The start symbol is a song. The detector that is associated with song reads in a MIDI file. The musical information contained in the MIDI file is then stored a a collection of Prolog facts. This translation is very direct. In effect the MIDI file header information is stored, and events are recorded as facts, as illustrated below for a note_on and note_off event.


  event('kortjakje',2,time=384, note_on:[chan=2,pitch=72,vol=111]).
  event('kortjakje',2,time=768, note_off:[chan=2,pitch=72,vol=100]).

After translating the MIDI file into a Prolog format, the other detectors will be invoked, that is the composer, lyrics and melody detector, to extract the information related to these properties.

slide: Processing MIDI file

The actual processing is depicted in slide midi-processing. The input is a MIDI file. As indicated in the top line, the MIDI file itself may be generated from a lilypond file. Lilypond is a \LaTeX-like formatting language for musical scores that also supports the generation of MIDI, described in [Lily]. As indicated on the bottom line, processing a MIDI file results in a collection of features as well as in a MIDI file and lilypond file. The (result) MIDI file contains an extract of the original (input) MIDI file and the lilypond file contains a score for this extract, which may be presented to the (end) user as the result of a query. This setup allows us to verify whether our extract or abstraction of the original musical structure is effective, simply by comparing the input (midi or lilypond) musical structure with the output (midi or lilypond) extract.

To extract relevant fragments of the melody we use the melody detector, of which a partial listing is given below.

  int melodyDetector(tree *pt, list *tks ){
  char buf[1024]; char* _result;
  void* q = _query;
  int idq = 0; 
  
    idq = query_eval(q,"X:melody(X)");
    while ((_result = query_result(q,idq)) ) {
           printf("note: \%s",_result);
           putAtom(tks,"note",_result);
           }
    return SUCCESS;
  }

slide: The melody detector

The embedded logic component is given the query X:melody(X), which results in the notes that constitute the (relevant fragment of the) melody. These notes are then added to the tokenstream. A similar detector is available for the lyrics.
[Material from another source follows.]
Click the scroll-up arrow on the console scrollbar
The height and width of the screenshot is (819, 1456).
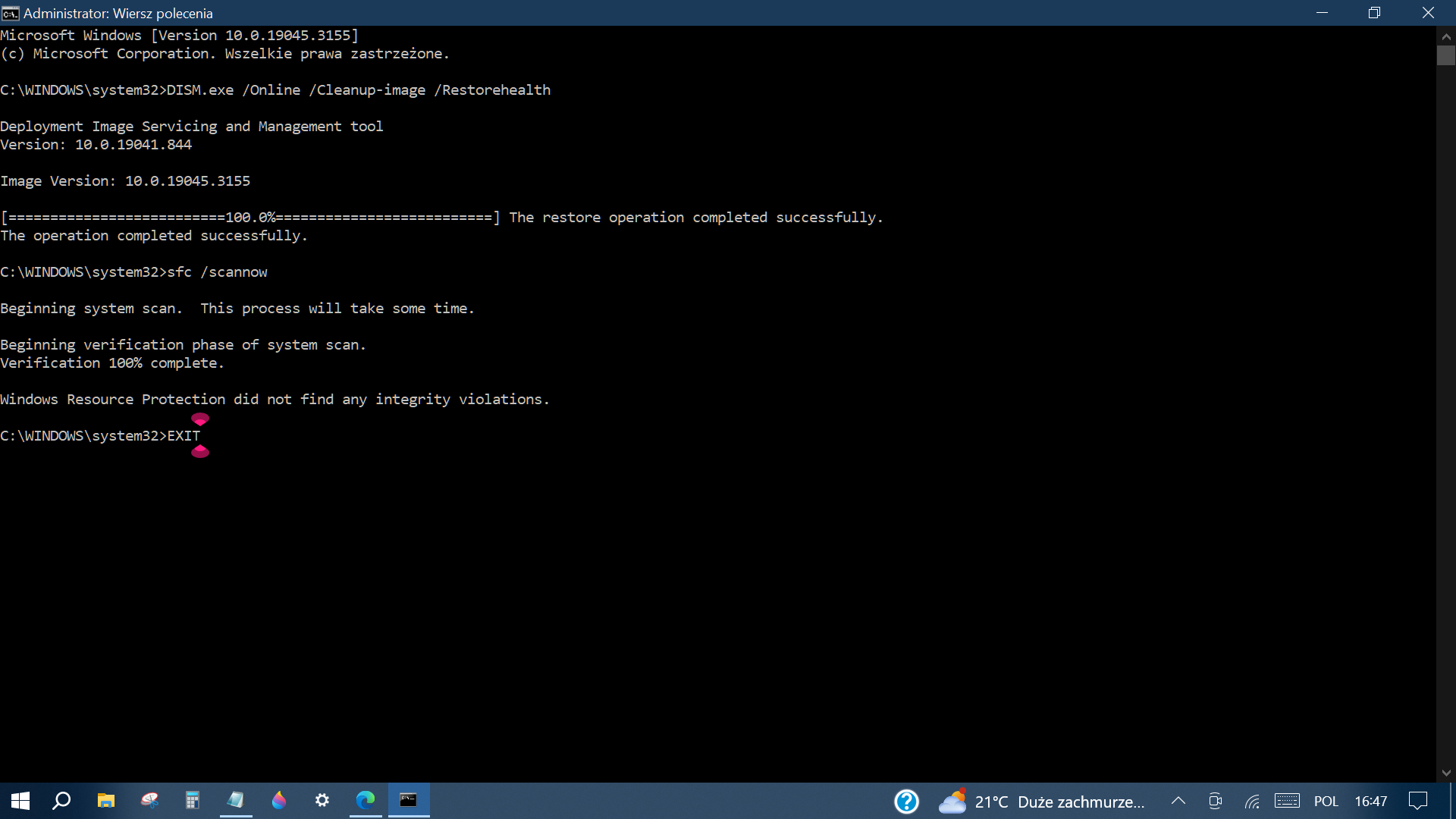pos(1447,36)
Parsing a given MIDI file, for example kortjakje.mid, results in updating the Monet database. The updates reflect the structure of the musical information object that corresponds to the properties defined in the grammar.

Implementation status

Currently, we have a running prototype of the MIDI feature detector. It uses an adapted version of public domain MIDI processing software. The embedded logic component is part of the hush framework. It uses an object extension of Prolog that allows for the definition of native objects to interface with the midi processing software. The logic component allows for the definition of arbitrary predicates to extract the musical information, such as the melody and the lyrics.
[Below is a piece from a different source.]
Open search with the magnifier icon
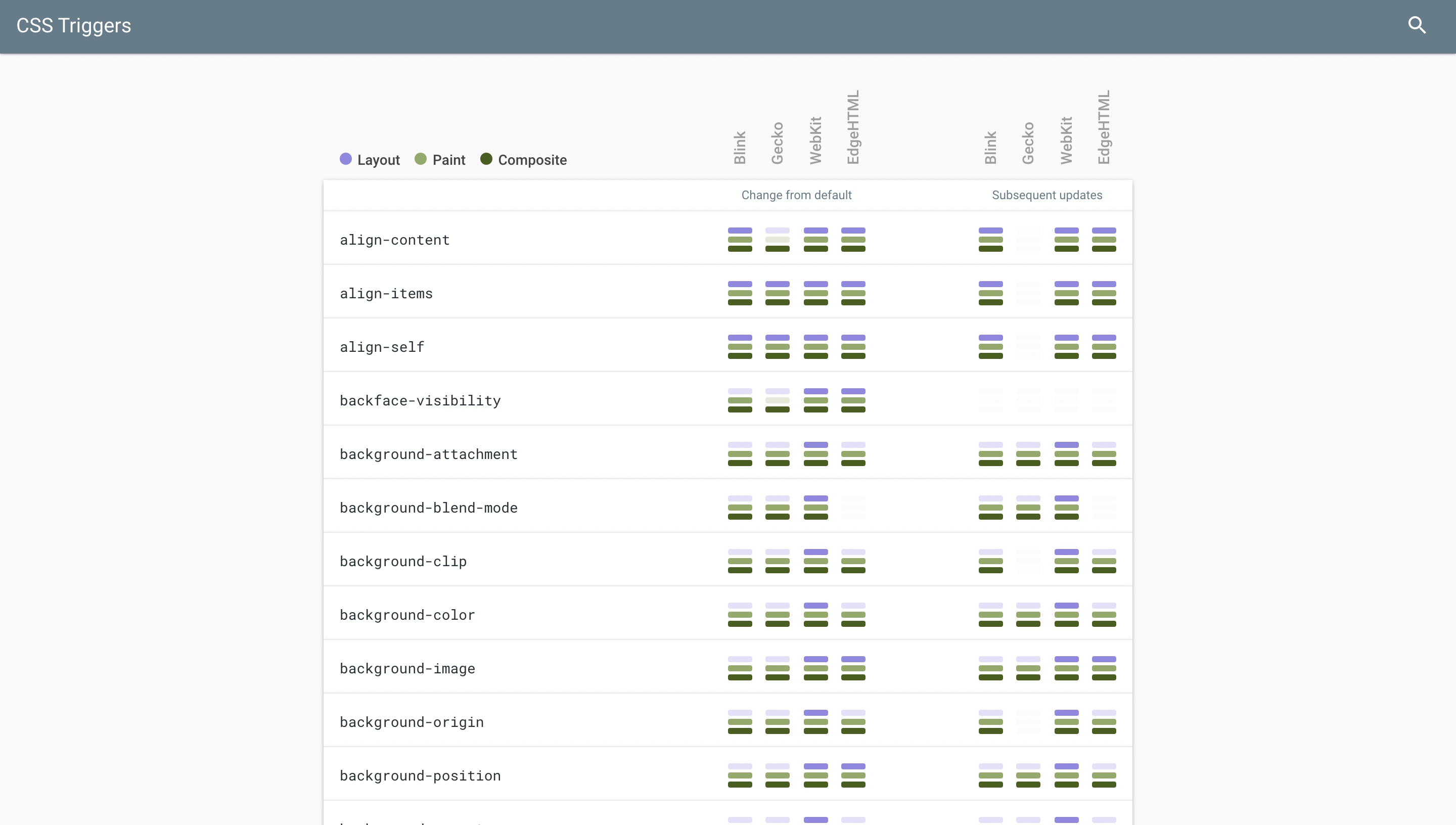 coord(1417,25)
Queries -- the user interface

Assuming that we have an adequate solution for indexing musical data, we need to define how end users may access these data, that is search for musical objects in the information space represented by the database, for the ACOI project the World Wide Web.

slide: Keyboard interface

For a limited category of users, those with some musical skills, a direct interface such as a keyboard or a score editor, as provided by the hush framework, might provide a suitable interface for querying the musical database. Yet, for many others, a textual description, or a form-based query will be more appropriate.
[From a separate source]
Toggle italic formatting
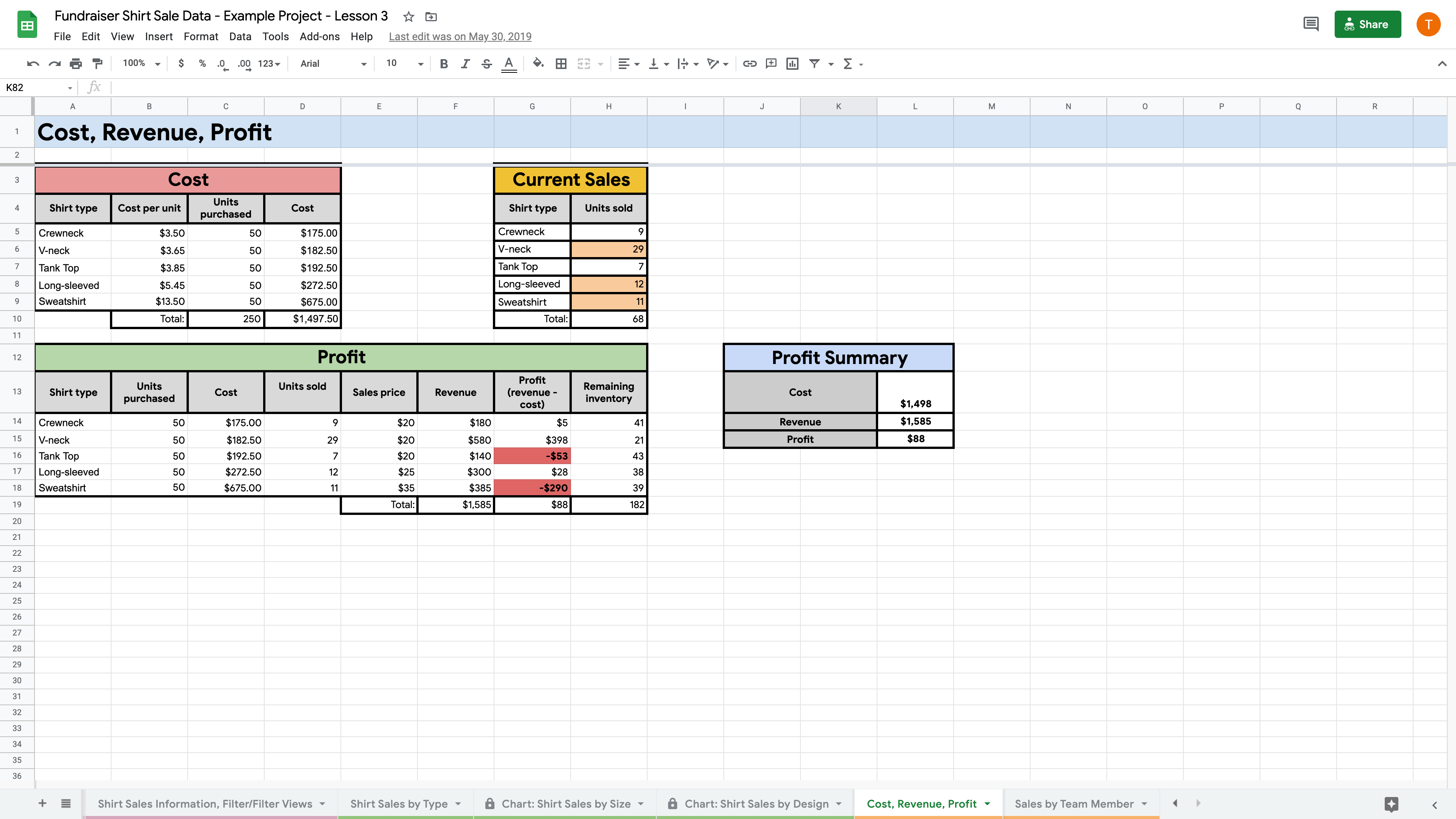The height and width of the screenshot is (819, 1456). [x=465, y=64]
slide: User Query Processing

In processing a query, we may in some cases derive a partial melody or rhythmic structure from the query, as well as some additional features or criteria. As explained, the output of indexing MIDI files consists of both information concerning features as well as a musical rendering of some of these features. These features can be used to match against the criteria formulated in the query. The musical renderings, which include a partial score, may be presented to the user in response to a query, to establish whether the result is acceptable.